Counselor Sandra Brown spent 15 years trying to change their dangerous ways, only to burn out and flee to a North Carolina mountaintop.

But she has one thing left to give - the sum of her wisdom about intractably pathological men and the women who seem to fall for them time and again.

"Women just don't know how to gauge when someone is unfixable," said Brown, who hopes to clue them in with her latest book, "How to Spot a Dangerous Man Before You Get Involved" (Hunter House, 250 pages, $14.95).

Brown says dangerous men come in eight flavors - the permanent clinger, the parental seeker, the emotionally unavailable man, the man with a hidden life, the addict, the mentally ill man (especially when they're off their meds or not in treatment), the abusive or violent man and - most dangerous of all - the emotional predator, who can smell a victim a mile away.

What they have in common, she said, is "the inability to grow, change or have insight."

Learning to spot the red flags isn't enough.
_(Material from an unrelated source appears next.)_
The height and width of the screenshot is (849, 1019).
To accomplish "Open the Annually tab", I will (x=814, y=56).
Instead, Brown said, women need to understand the grim reality of pathology - that men with ingrained personality disorders ( which includes many of her eight categories) are incapable of turning over a new leaf, no matter how much they swear otherwise.

Until women get it, they'll keep searching for loopholes to explain why their bad guy is an exception to the rule. For some women, she said, trust is eternal.
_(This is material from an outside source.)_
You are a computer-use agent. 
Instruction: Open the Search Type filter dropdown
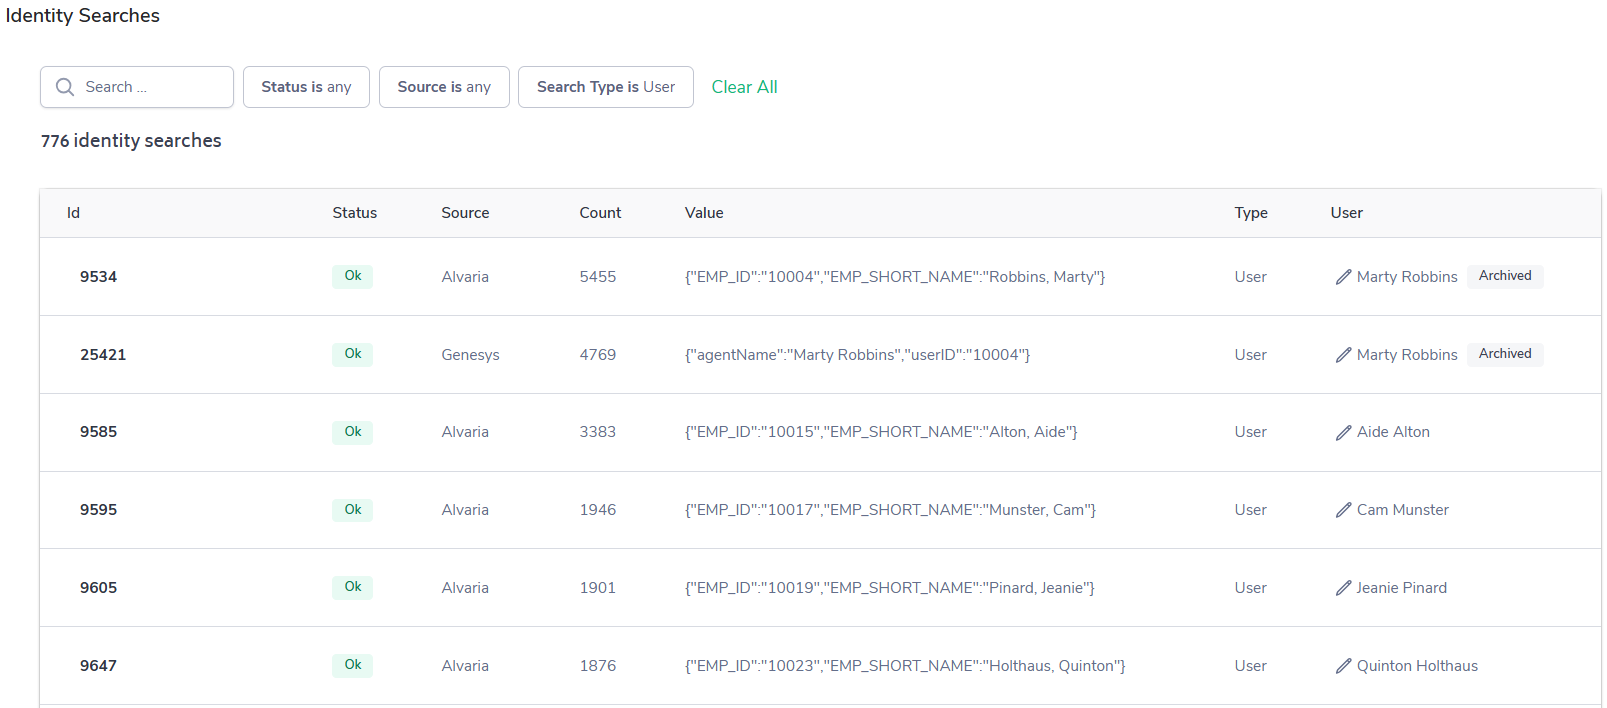point(605,87)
Brown stresses that physical violence is only one type of danger. Emotional trauma - the more common wreckage - also damages women's lives.

"Pathological people screw you up," said Brown, who sounds a bit shellshocked herself as she describes the assaults and threats she used to endure from both male and female clients who came unhinged. (Women, she notes, have the same capacity for pathological behavior as men do.)

"I worked with wacks," she said. "I have been stalked and attacked and my windshield shot out and my brakes cut - and that was by clients who cared about me."

Brown, 48, who says she was once involved with a pathological man herself, began working in victim services after the 1983 murder of her father.

After earning her credentials as a masters-level therapist, she went on to found residential and outpatient programs in Florida for severely traumatized women with chronic histories of victimization. She also worked with perps, including serial rapists, killers and emotional con men.

"It was there that I began to get frustrated seeing the same women come back," Brown said. "The longer the women stayed in these relationships, the easier it was to normalize abnormal behavior. It's almost like the Stockholm Syndrome - the more you're exposed to something, the more you're OK with it."

The gravitational pull between dangerous men and chronically victimized women was so great, Brown had to set aside separate appointment days for male and female clients to prevent her counseling center from turning into a dating service.

"Right in my counseling lobby," she said, "these people were hooking up."

Although she hadn't read Brown's book, June Wiley of New Beginnings, a Seattle shelter for domestic-violence victims, said Brown's overall message sounded like "a lot of good common sense."

Wiley agrees women need to go with their gut when something seems amiss. A book she has read and highly recommends is Gavin de Becker's 1998 bestseller, "The Gift of Fear and Other Survival Signals that Protect Us from Violence."

Wiley was wary, however, of Brown's belief that chronic victims need to examine their own patterns of behavior.

"I tend not to blame the innocent person," she said.

Brown said she's not blaming women, she's trying to help potential targets gain the insight to protect themselves.

"Any one of us could make a bad choice one time and realize a mistake and correct it," Brown said. "I'm talking about women with chronic patterns. My belief is you can't change what you can't name."